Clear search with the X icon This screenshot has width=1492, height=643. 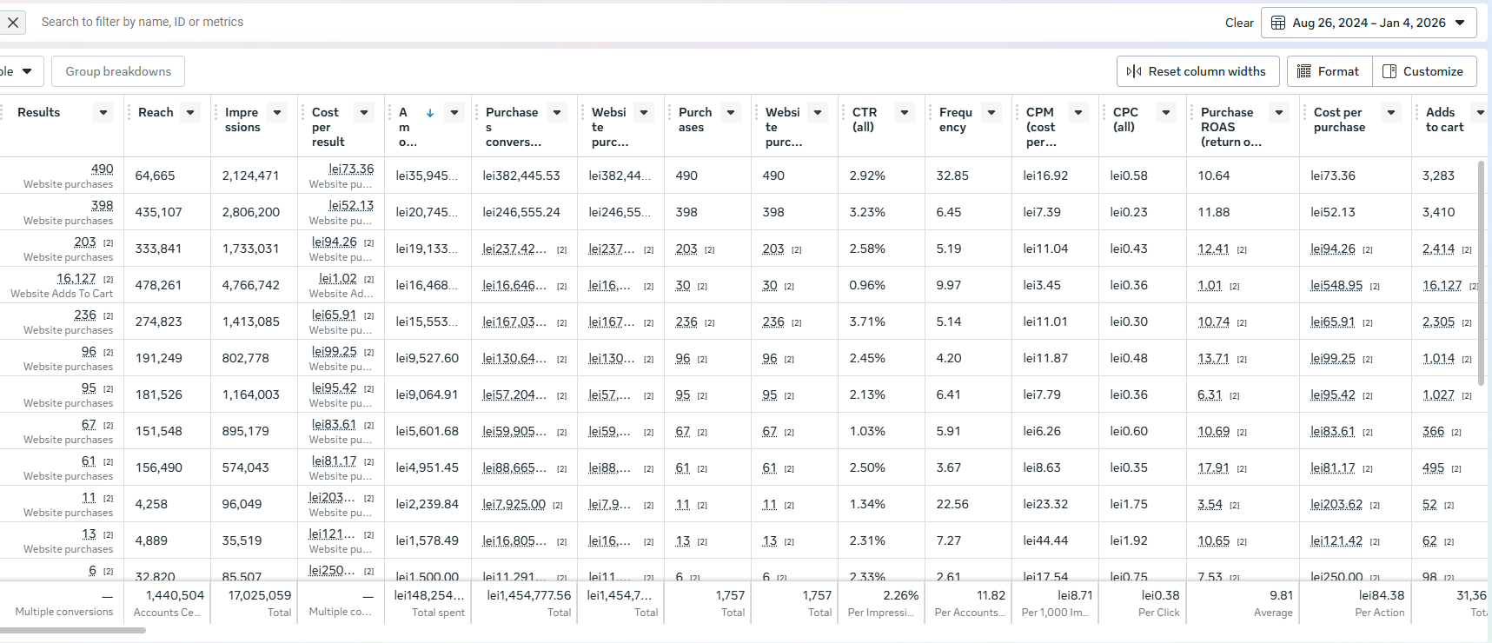13,23
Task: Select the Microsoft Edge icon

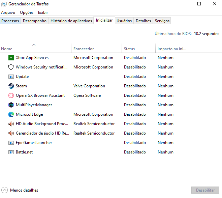Action: (x=11, y=114)
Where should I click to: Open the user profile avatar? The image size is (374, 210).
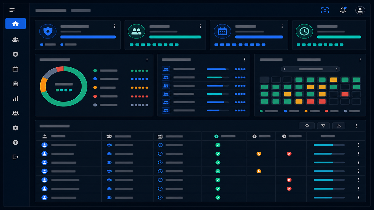click(x=360, y=10)
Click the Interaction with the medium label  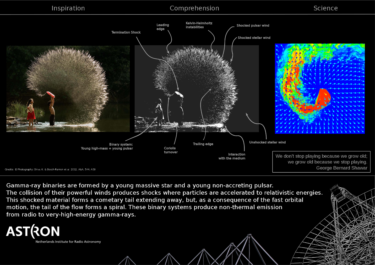pyautogui.click(x=232, y=156)
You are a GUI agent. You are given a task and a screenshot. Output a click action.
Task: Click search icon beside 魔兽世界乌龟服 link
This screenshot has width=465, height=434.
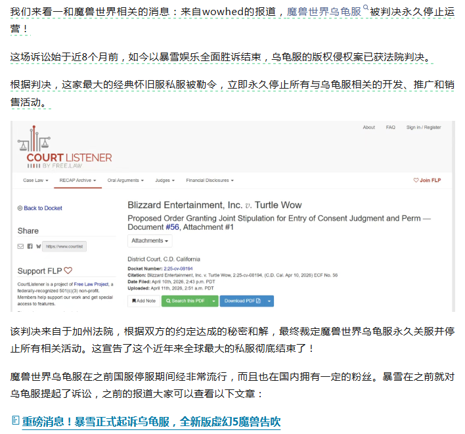pyautogui.click(x=366, y=9)
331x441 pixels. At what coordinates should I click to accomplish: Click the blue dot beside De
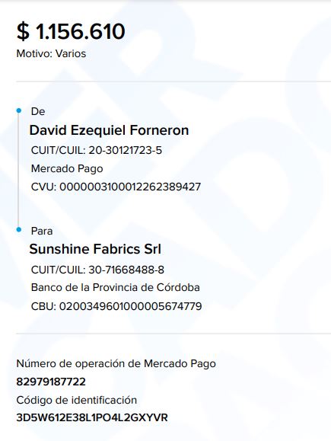coord(19,110)
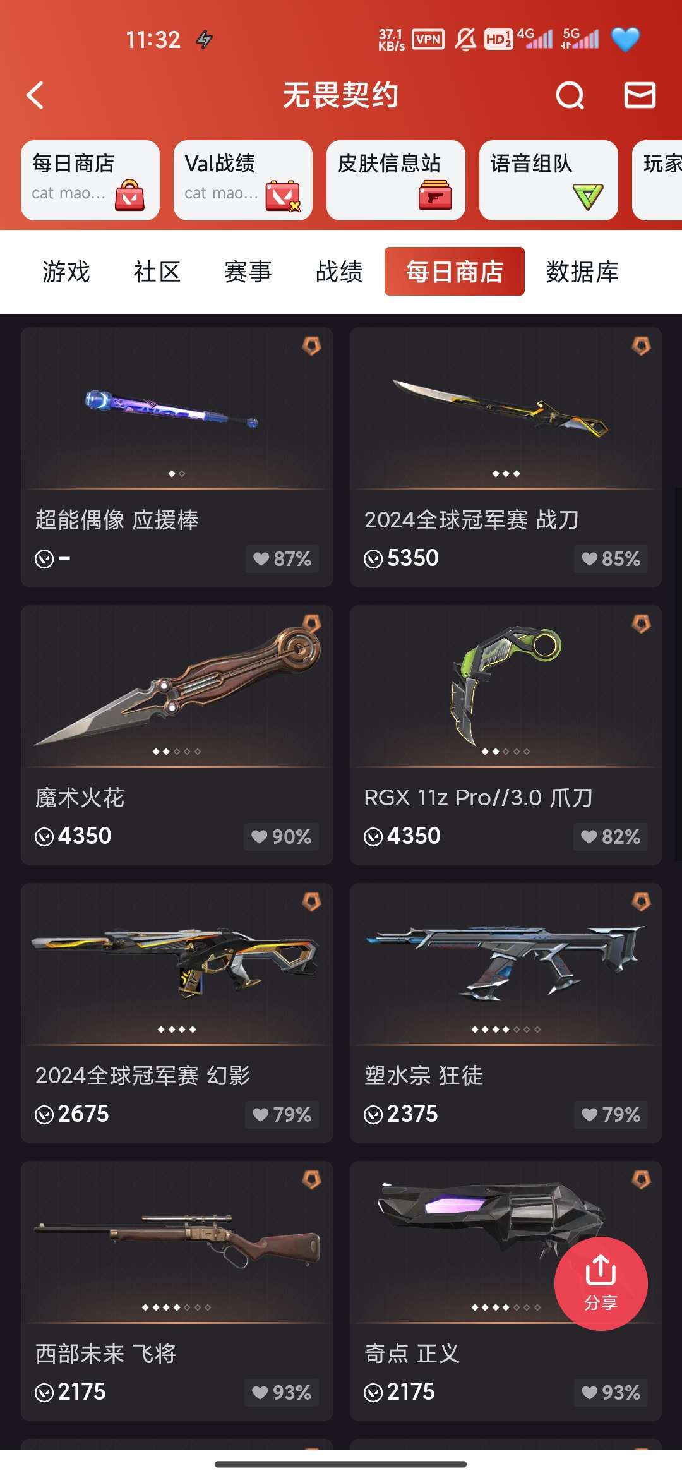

━━━━━━━━

*Required action*
Print exactly the lines from the line with "This screenshot has width=465, height=434." through the end of the data, both ends included, and print no pictures.

*Exercise result*
This screenshot has width=465, height=434.
pyautogui.click(x=366, y=9)
331x441 pixels. At what coordinates should I click to accomplish: Click the blue dot beside De
coord(19,110)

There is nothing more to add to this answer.